Debemos también reconocer el sentimiento de euforia tan enorme que debía suponer ser inglés para un joven blanco y privilegiado durante y después de la guerra. El gran periodista e historiador del Imperio británico James (después Jan) Morris recordaba en 1962, cuando Gran Bretaña estaba realizando su primer intento fallido de entrar en el Mercado Común:
Casi en el mismo instante en que me hice mayor me ocurrió algo memorable: apenas había cumplido diecinueve años cuando me vi formando parte de un extraordinario regimiento de caballería en uno de los ejércitos más victoriosos de la historia británica. Compartía mesa con hombres de un carácter, una educación y una seguridad notables; nuestros hombres eran maravillosamente leales, fanfarrones y amistosos; nuestra división, tras haber arrollado en África y por toda Italia, parecía dispuesta a tomar por las armas las cuatro esquinas del mundo. Estábamos locos de contento. Nuestros enemigos eran humillados y nuestros aliados parecían unos zoquetes a nuestro lado, y nunca dudé ni por un momento de que este organismo fuertemente inglés, esta amalgama de bravuconería y tradición, esta comunidad de hombres extraordinarios (plagada de rivalidades felinas, por supuesto, y de excentricidades) era lo mejor en su categoría que cualquier país del mundo podía ofrecer.[[5]]
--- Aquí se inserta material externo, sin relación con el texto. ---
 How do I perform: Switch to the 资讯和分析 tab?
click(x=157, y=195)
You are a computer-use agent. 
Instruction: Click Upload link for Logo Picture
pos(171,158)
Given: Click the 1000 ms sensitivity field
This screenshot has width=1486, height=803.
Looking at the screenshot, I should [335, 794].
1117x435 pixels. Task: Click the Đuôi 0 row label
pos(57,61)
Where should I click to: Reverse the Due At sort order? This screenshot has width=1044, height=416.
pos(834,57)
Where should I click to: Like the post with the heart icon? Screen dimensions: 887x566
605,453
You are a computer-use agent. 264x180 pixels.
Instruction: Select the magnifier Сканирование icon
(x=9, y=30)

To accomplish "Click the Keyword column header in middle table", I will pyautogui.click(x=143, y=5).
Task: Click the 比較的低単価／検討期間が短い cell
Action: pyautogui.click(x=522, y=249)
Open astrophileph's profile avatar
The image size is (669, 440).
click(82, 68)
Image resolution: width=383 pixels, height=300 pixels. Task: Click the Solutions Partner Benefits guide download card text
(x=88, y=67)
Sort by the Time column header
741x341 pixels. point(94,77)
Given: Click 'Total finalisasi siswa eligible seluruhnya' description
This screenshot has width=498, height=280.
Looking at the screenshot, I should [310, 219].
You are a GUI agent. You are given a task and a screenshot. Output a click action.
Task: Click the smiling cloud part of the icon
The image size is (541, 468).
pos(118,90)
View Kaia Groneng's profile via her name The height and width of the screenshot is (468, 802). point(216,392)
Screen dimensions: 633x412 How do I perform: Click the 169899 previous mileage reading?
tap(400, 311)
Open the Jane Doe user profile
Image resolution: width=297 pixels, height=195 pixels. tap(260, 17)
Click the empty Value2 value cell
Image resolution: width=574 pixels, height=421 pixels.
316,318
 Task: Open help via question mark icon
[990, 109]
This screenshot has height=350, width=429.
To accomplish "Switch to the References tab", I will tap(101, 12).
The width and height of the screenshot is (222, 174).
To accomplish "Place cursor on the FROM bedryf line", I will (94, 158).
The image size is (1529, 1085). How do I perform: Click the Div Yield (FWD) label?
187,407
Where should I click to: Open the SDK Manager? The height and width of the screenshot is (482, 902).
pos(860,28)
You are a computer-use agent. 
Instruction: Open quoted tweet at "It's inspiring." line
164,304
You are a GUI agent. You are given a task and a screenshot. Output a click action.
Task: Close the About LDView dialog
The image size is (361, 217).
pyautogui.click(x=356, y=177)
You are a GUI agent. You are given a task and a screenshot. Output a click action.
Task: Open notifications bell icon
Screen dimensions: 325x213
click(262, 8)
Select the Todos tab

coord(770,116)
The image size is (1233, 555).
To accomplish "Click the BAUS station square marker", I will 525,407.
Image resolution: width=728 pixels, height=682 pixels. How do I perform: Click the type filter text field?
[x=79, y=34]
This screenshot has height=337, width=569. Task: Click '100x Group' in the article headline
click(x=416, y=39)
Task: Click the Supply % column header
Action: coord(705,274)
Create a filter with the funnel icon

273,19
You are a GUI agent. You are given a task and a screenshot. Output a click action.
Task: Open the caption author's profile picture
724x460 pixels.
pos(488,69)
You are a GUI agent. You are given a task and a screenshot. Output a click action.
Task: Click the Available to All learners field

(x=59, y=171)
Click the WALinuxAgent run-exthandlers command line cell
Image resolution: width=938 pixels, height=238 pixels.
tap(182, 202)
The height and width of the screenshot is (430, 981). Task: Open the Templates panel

Cuando los seis países de la Comunidad del Carbón y del Acero se reunieron en Mesina el 7 de noviembre de 1955 —una reunión que llevaría a la firma del Tratado de Roma y a la fundación de lo que sería la Unión Europea—, Gran Bretaña fue invitada a unirse. Envió a un funcionario menor, Russell Bretherton, subsecretario de la Cámara de Comercio. Mantuvo durante la reunión un silencio gélido y, al final, se levantó y dictó su veredicto:
No hay ninguna posibilidad de que lleguen ustedes a un acuerdo acerca del futuro tratado que están discutiendo; si llegasen a un acuerdo, no sería ratificado; y si se ratificase, no se cumpliría. Y si se cumpliese, sería totalmente inaceptable para Gran Bretaña. Hablan ustedes de una agricultura que no nos gusta, de una competencia sobre aranceles en la que nosotros no queremos participar y de unas instituciones que nos asustan. Monsieur le president, messieurs, au revoir et bonne chance.[[6]]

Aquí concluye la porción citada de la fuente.